Creating and using an Appender (ingest metrics)

The Appender interface is used to ingest metrics data, there are two functions for it: Add and AddFast which can be after we used Add (using the refID returned by Add) to reduce some lookup/hash overhead.

Example:

	// create an Appender interface 
	appender, err := adapter.Appender()
	if err != nil {
		panic(err)
	}

	// create metrics labels, `__name__` label specify the metric type (e.g. cpu, temperature, ..)
	// the other labels can be used in searches (filtering or grouping) or aggregations
	// use utils.LabelsFromStrings(s ...string) for string list input or utils.LabelsFromMap(m map[string]string) for map input
	lset := utils.LabelsFromStrings("__name__","http_req", "method", "post")

	// Add a sample with current time (in milisec) and the value of 7.9
	ref, err := appender.Add(lset, time.Now().Unix * 1000, 7.9)
	if err != nil {
		panic(err)
	}

	// Add a second sample using AddFast and the refID from Add
	err := appender.AddFast(nil, ref, time.Now().Unix * 1000 + 1000, 8.3)
	if err != nil {
		panic(err)
	}

Creating and using a Querier (read metrics and aggregates)

The Querier interface is used to query the database and return one or more metrics, we first need to create a Querier, once we did we can use Select() which will return a list of series (as an iterator object).

Every returned series have two interfaces, Labels() which returns the series or aggregate labels, and Iterator() which returns an iterator over the series or aggregate values.

The Select() call accepts a SelectParams parameter which has the following properties:

  • From (int64) - a timestamp in milliseconds specifying the start time of the query
  • To (int64) - a timestamp in milliseconds specifying the end time of the query
  • Name (string) - optional, comma separated metric types (e.g. cpu, memory, ..), specifying it accelerate performance (use range queries)
  • Step (int64) - optional, the step interval in milliseconds used for the aggregation functions or for downsampling raw data
  • Functions (string) - optional, a comma separated list of aggregation functions e.g. "count,sum,avg,stddev"
  • Filter (string) - optional, V3IO GetItems filter expression for selecting the desired metrics e.g. _name=='http_req'
  • GroupBy (string) - optional, a comma seperated list of labels to group the results by e.g. "method"
  • RequestedColumns ([]RequestedColumn) - optional, as an alternative to Name & Function a user can pass a list of RequestedColumn object that specify which metrics and aggregates to query. Using this API it is possible to query several metrics in the same query.
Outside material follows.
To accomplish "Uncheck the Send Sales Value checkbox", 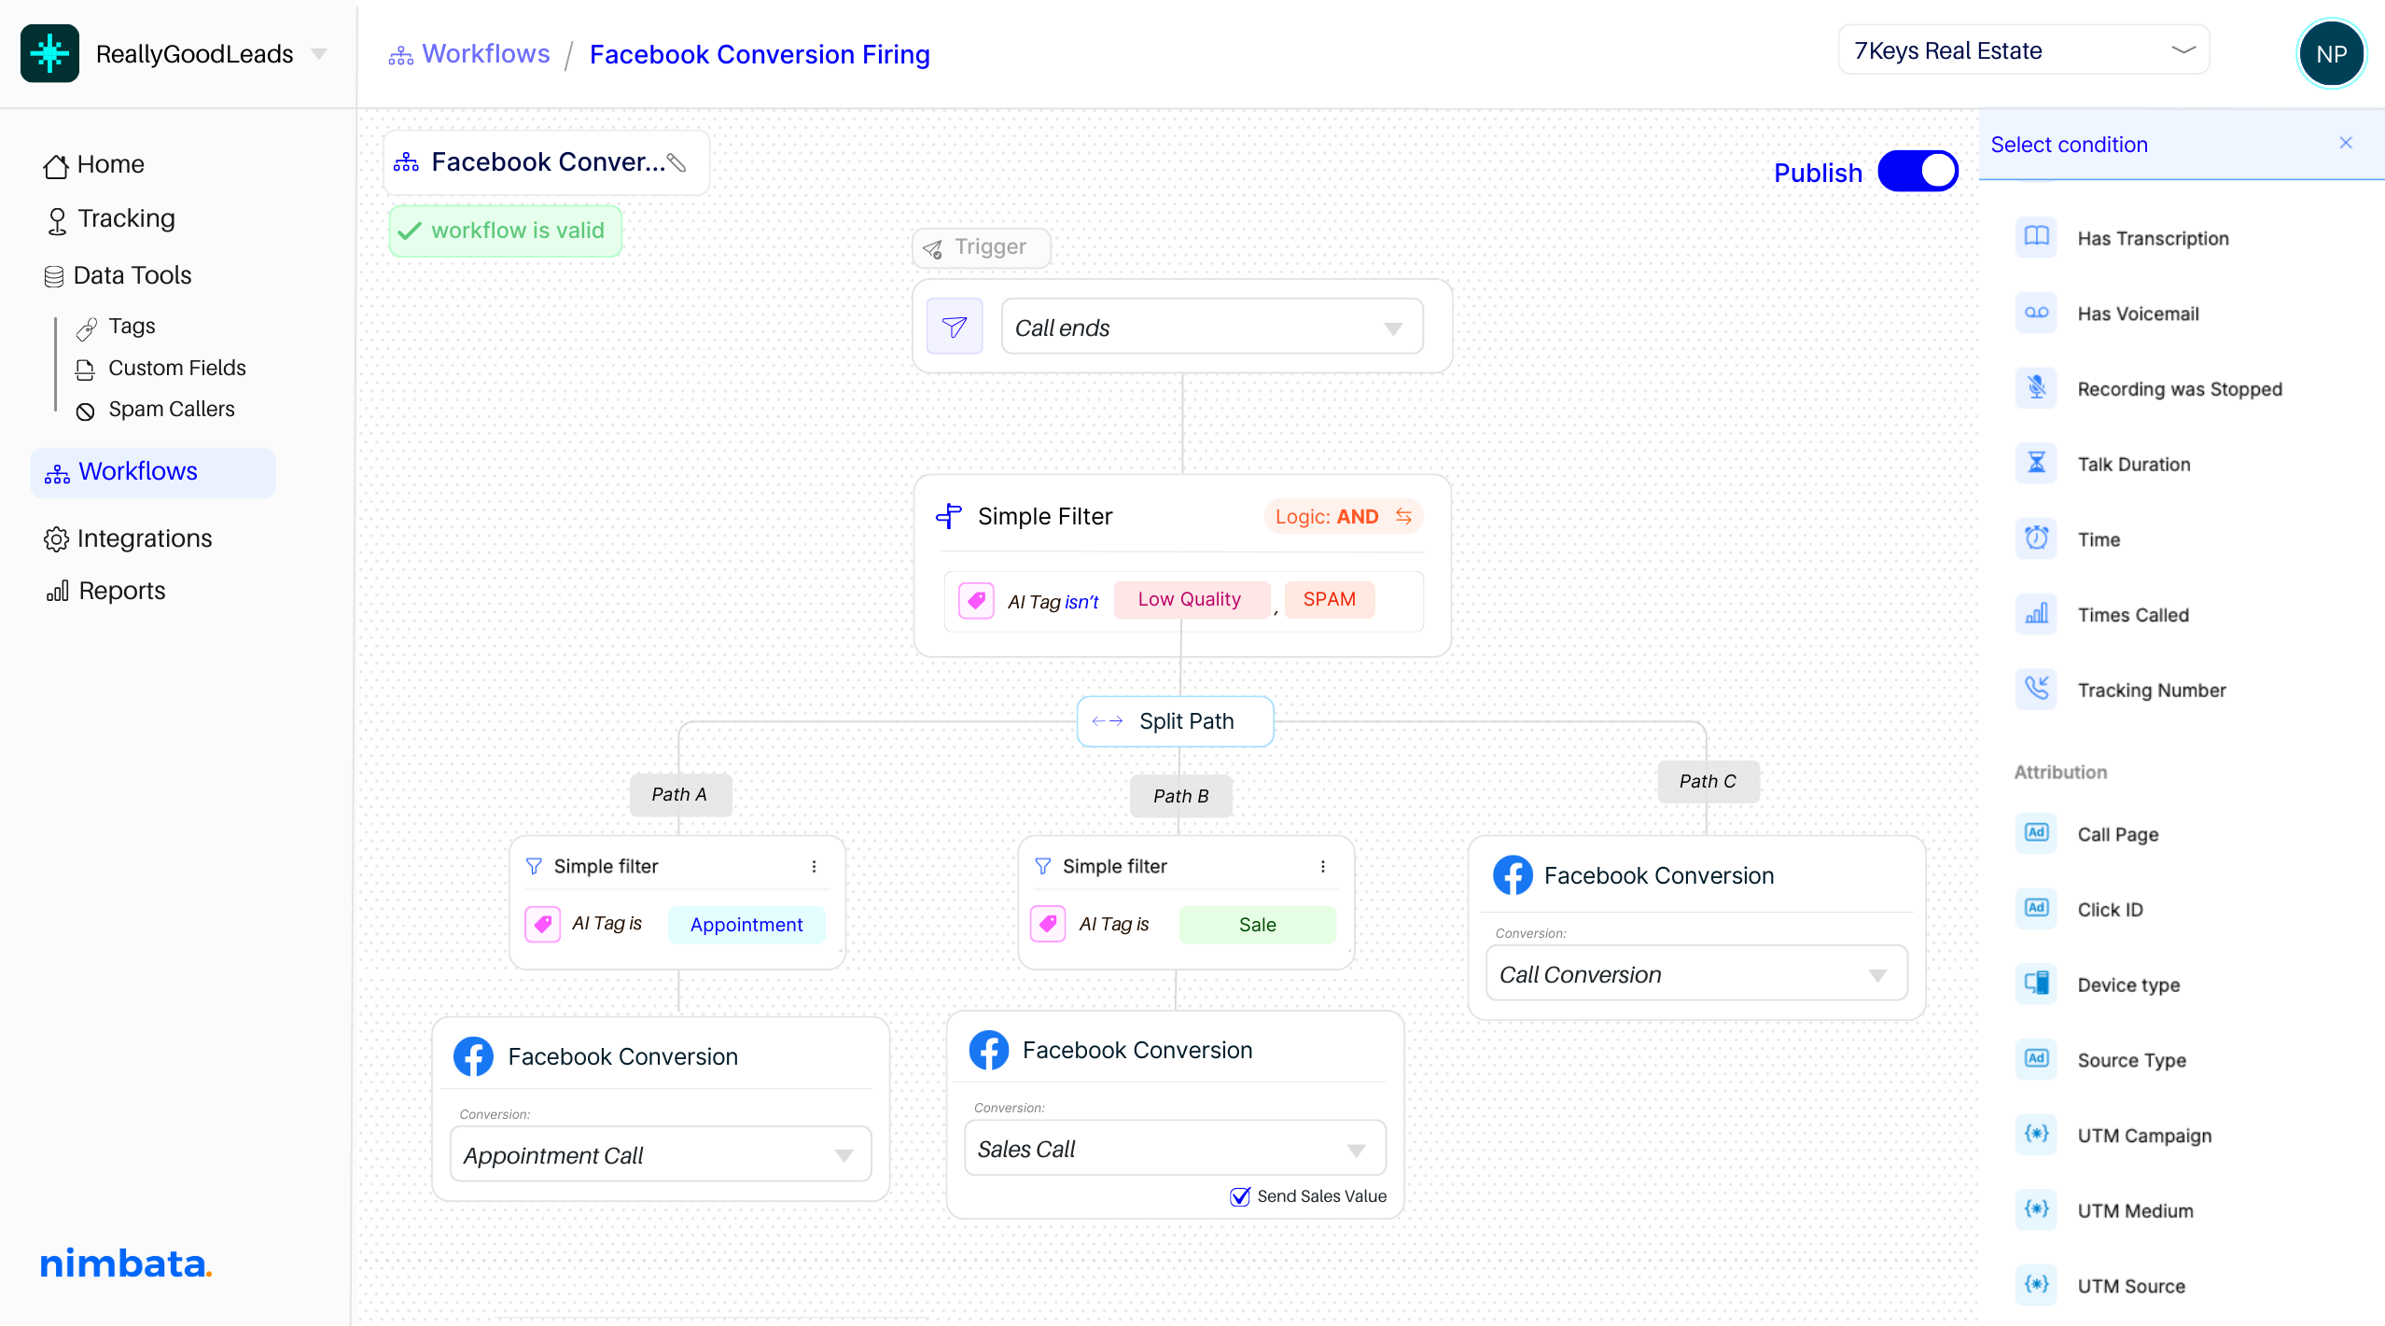I will pyautogui.click(x=1240, y=1196).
Using Functions and Step is optional, use it only when you are interested in pre-aggregation and the step is >> than the sampling interval (and preferably equal or greater than the partition RollupMin interval).
There are two types of aggregates:

  • aggregates over time - aggregates the data into buckets over a period of time. This will result in a series for every unique label set per aggregate.
  • aggregates across series - aggregates the data for all the different label sets into one series per aggregate. Add an _all suffix to the aggregate name to use this kind of aggregation.

In both cases, the Aggregate label will be added to that series with the function name. But, a user can use an aggregate over time or aggregate across series but not both in the same query.

creating a querier:

	qry, err := adapter.QuerierV2()
	if err != nil {
		panic(err)
	}

Simple select example (no aggregates):

    params := &pquerier.SelectParams{Name: "http_req",
                                     Filter: "method=='post'",
                                     From: minTime,
                                     To: maxTime}
    set, err := qry.Select(params)

Select using aggregates:

    params := &pquerier.SelectParams{Name: "http_req",
                                     Filter: "method=='post'",
                                     From: minTime,
                                     To: maxTime,
                                     Step: 1000*3600,
                                     Functions: "count,avg,sum,max"}
    set, err := qry.Select(params)

Select using RequestedColumns:

    wantedColumns: []pquerier.RequestedColumn{{Metric: "http_req", Function: "avg"},
                                              {Metric: "http_req", Function: "count"},
                                              {Metric: "http_req", Function: "max"},
                                              {Metric: "tcp_req", Function: "avg"}}
    params := &pquerier.SelectParams{RequestedColumns: wantedColumns
                                     Filter: "method=='post'",
                                     From: minTime,
                                     To: maxTime,
                                     Step: 1000*3600}
    set, err := qry.Select(params)

Once we obtain a set using one of the methods above we can iterate over the set and the individual series in the following way:

	for set.Next() {
		if set.Err() != nil {
			panic(set.Err())
		}

		series := set.At()
		fmt.Println("\nLables:", series.Labels())
		iter := series.Iterator()
		for iter.Next() {
			if iter.Err() != nil {
				panic(iter.Err())
			}

			t, v := iter.At()
			fmt.Printf("t=%d,v=%.2f ", t, v)
		}
		fmt.Println()
	}